• **Listed records**:
┌──

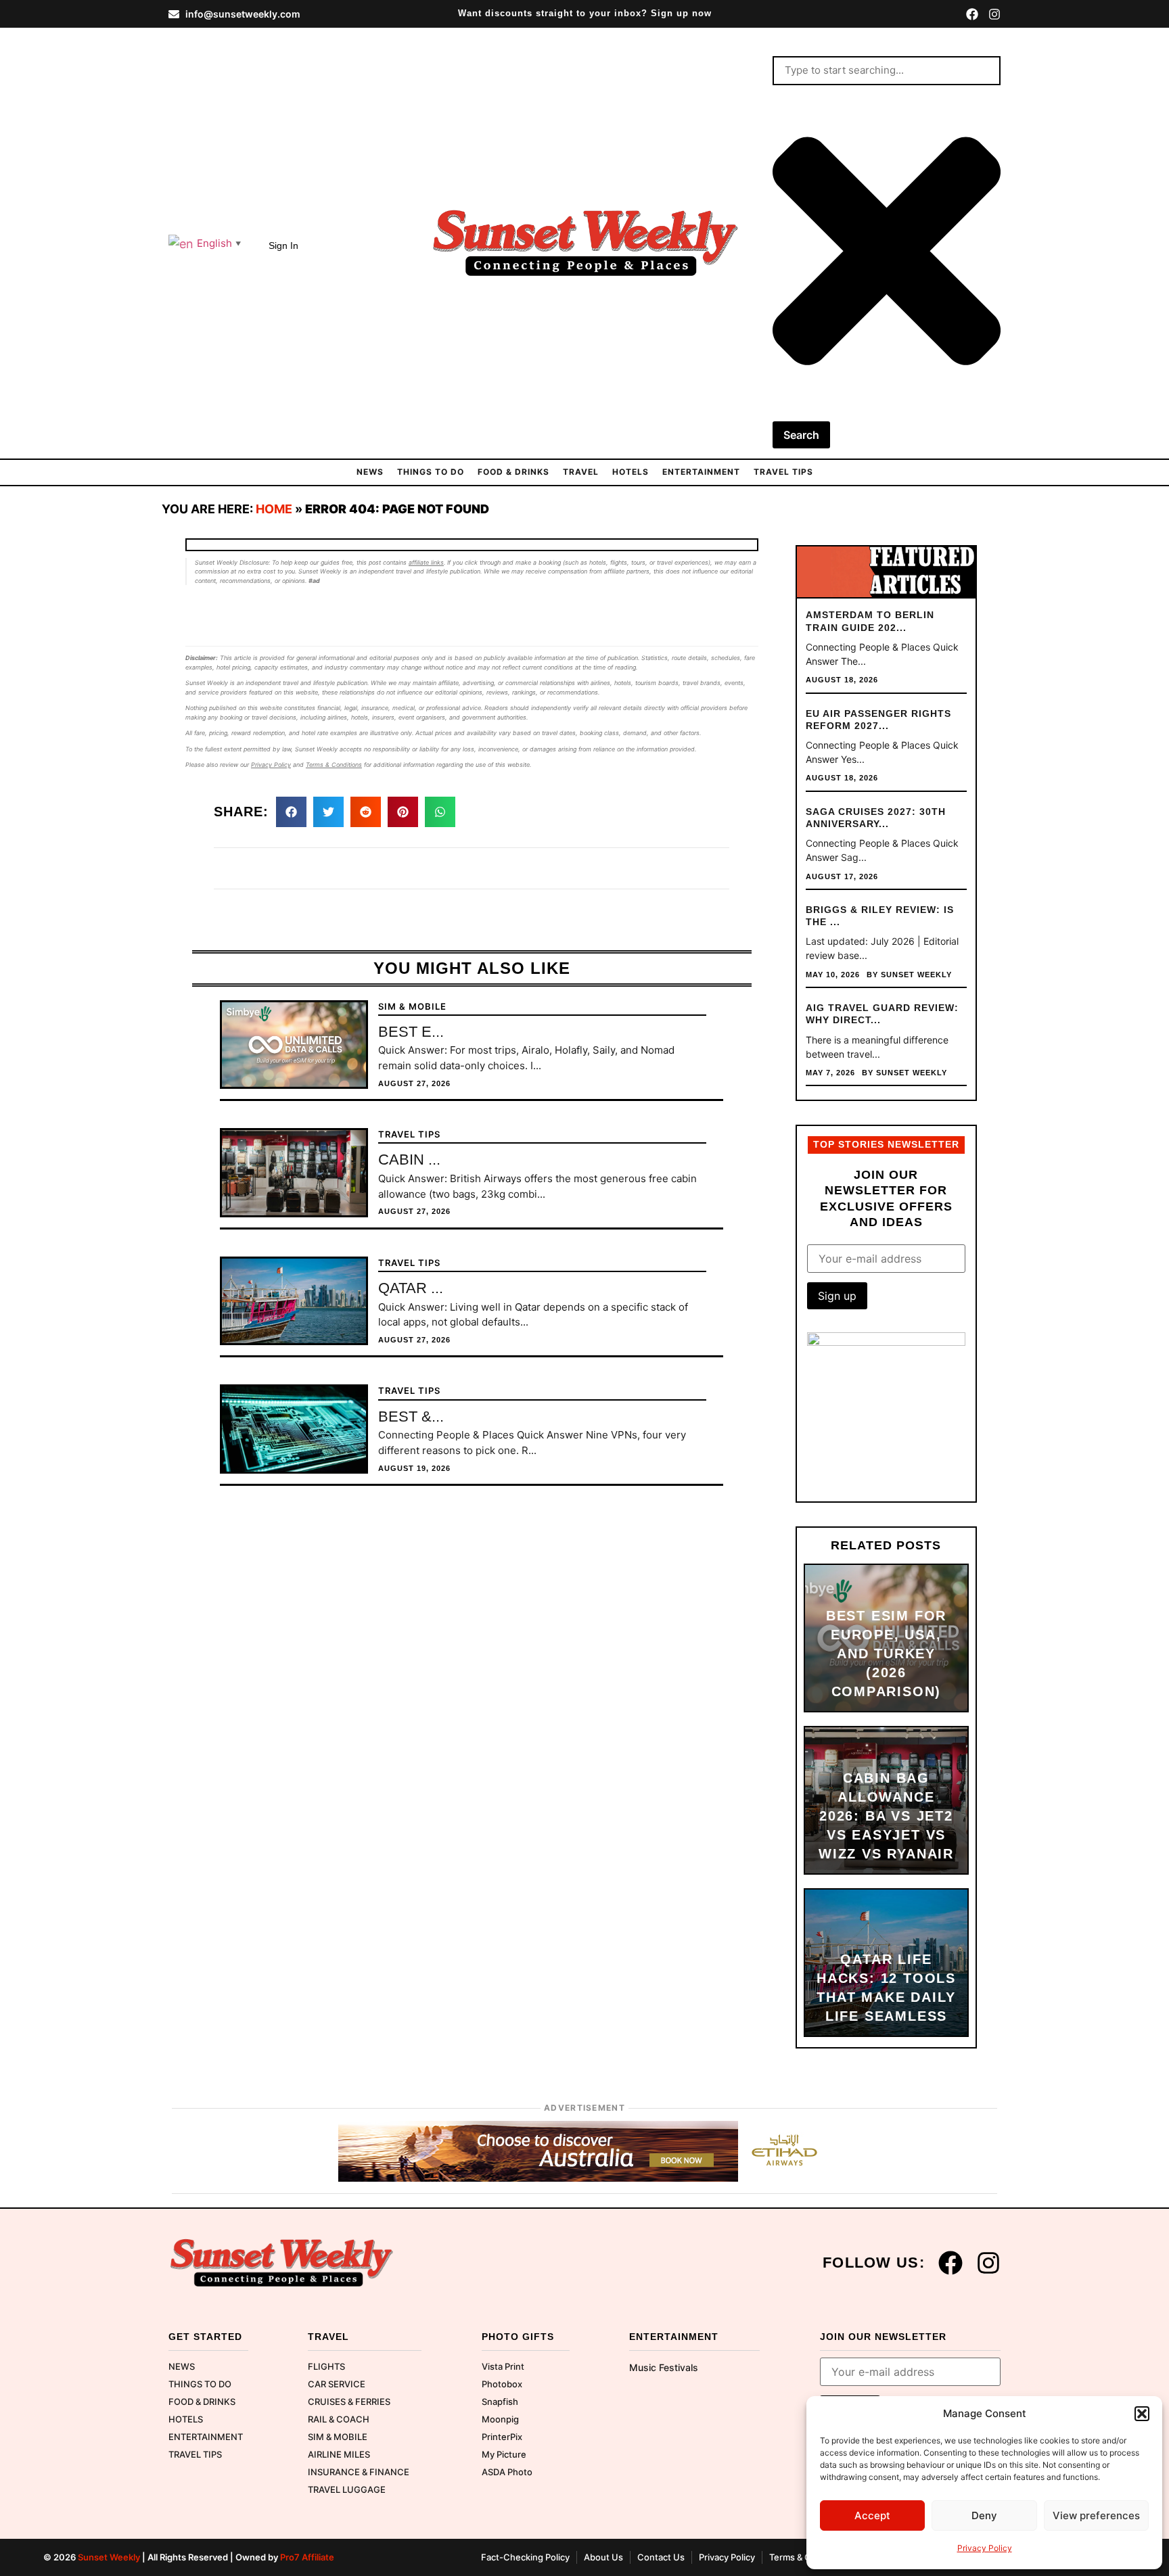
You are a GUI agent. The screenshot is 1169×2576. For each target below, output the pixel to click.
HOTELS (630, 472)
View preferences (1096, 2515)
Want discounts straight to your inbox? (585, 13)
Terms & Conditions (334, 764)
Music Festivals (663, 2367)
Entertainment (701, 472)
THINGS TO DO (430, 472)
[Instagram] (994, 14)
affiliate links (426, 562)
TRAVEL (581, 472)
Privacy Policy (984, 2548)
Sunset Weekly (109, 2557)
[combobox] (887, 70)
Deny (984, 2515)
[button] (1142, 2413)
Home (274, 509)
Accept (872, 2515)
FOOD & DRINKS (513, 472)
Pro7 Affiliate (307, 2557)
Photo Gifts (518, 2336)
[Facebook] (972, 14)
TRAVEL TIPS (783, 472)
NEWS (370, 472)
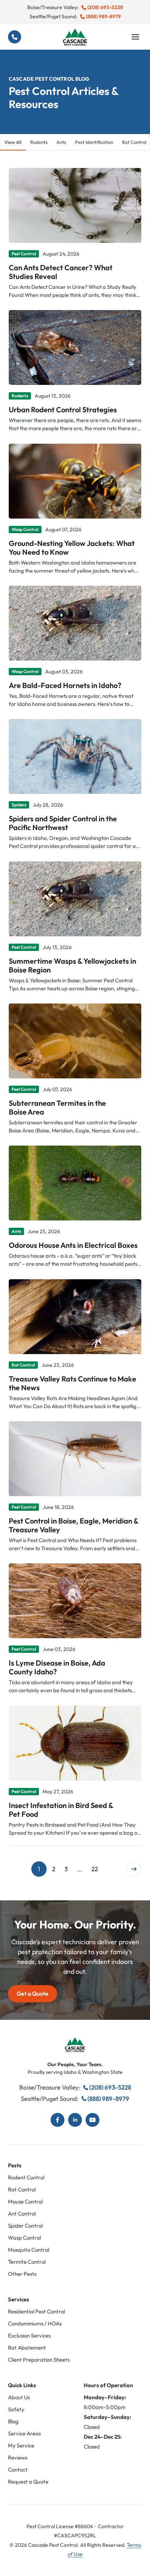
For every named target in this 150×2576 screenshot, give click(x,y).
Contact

└──

• **Problem requirements**:
Every line from the one containing "TRAVEL (581, 472)" through the end of the entries above, both included, should be extracted exactly, with pictures left out.

• **Your response**:
TRAVEL (581, 472)
Privacy Policy (984, 2548)
Sunset Weekly (109, 2557)
[combobox] (887, 70)
Deny (984, 2515)
[button] (1142, 2413)
Home (274, 509)
Accept (872, 2515)
FOOD & DRINKS (513, 472)
Pro7 Affiliate (307, 2557)
Photo Gifts (518, 2336)
[Facebook] (972, 14)
TRAVEL TIPS (783, 472)
NEWS (370, 472)
For every named target in this 150×2576 screenshot, give click(x,y).
Contact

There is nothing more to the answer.